Published by: TELUS Health,

If you are caring for a loved one, after a while you may find yourself feeling stretched to the limit with all of your responsibilities. Research suggests that people caring for older loved ones spend more time looking after them than they do caring for their own children. So it’s important to set aside time for yourself and avoid carer burnout. This article has ideas on how to make sure that your responsibilities as a carer are sustainable in the long-term.

Take time out for you. With so much energy going to other people, it’s easy to forget about yourself. Many carers feel guilty for enjoying themselves, but interests, hobbies, and anything fun can actually help you relax and recharge so that you can provide the best care for your loved one. Make sure that you establish boundaries and hold firm on them so that when you’re taking some “me” time no one interrupts.

Get support. Need a break? Ask a relative to take over for a day, or look into community respite services that can help lighten your load. Connect with others in a similar situation by joining a local carers’ support group or online forum. You don’t have to go it alone. Support is out there.

Bear in mind that good health equals good care. To give the best care, you need the best you. Stay emotionally and physically healthy by getting enough rest and eating a well-balanced diet. Squeeze in exercise whenever possible to boost your energy, mood and to shed stress.

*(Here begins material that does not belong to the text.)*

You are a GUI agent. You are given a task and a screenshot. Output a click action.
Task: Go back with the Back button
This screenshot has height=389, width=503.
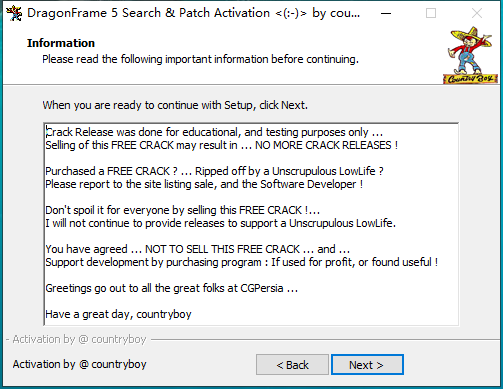pyautogui.click(x=292, y=365)
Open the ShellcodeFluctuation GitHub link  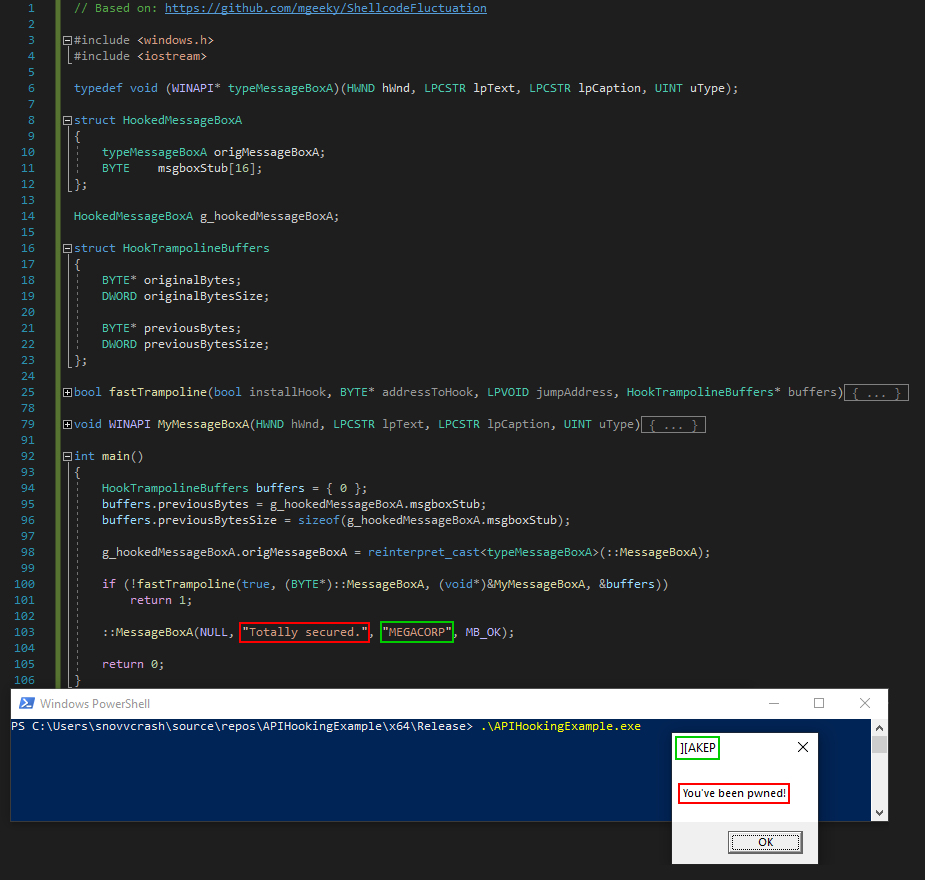pyautogui.click(x=326, y=8)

Plan it out. Shave time off running errands and daily tasks by getting organised. See if your local convenience store or chemist delivers, and pay bills online or through direct debit. Hold a family meeting and create a chart that assigns housework to every member. If you feel that you never have enough time then simplifying a hectic schedule will help to ease your anxiety.

Being a carer is challenging and, at times, taxing. However, the rewards of caring for someone you love can often outweigh these demands. Make sure you look after your own emotional and physical wellbeing so you’re able to invest the strength needed to provide the best care to your loved one. After all, this might be one of the most rewarding experiences of your life.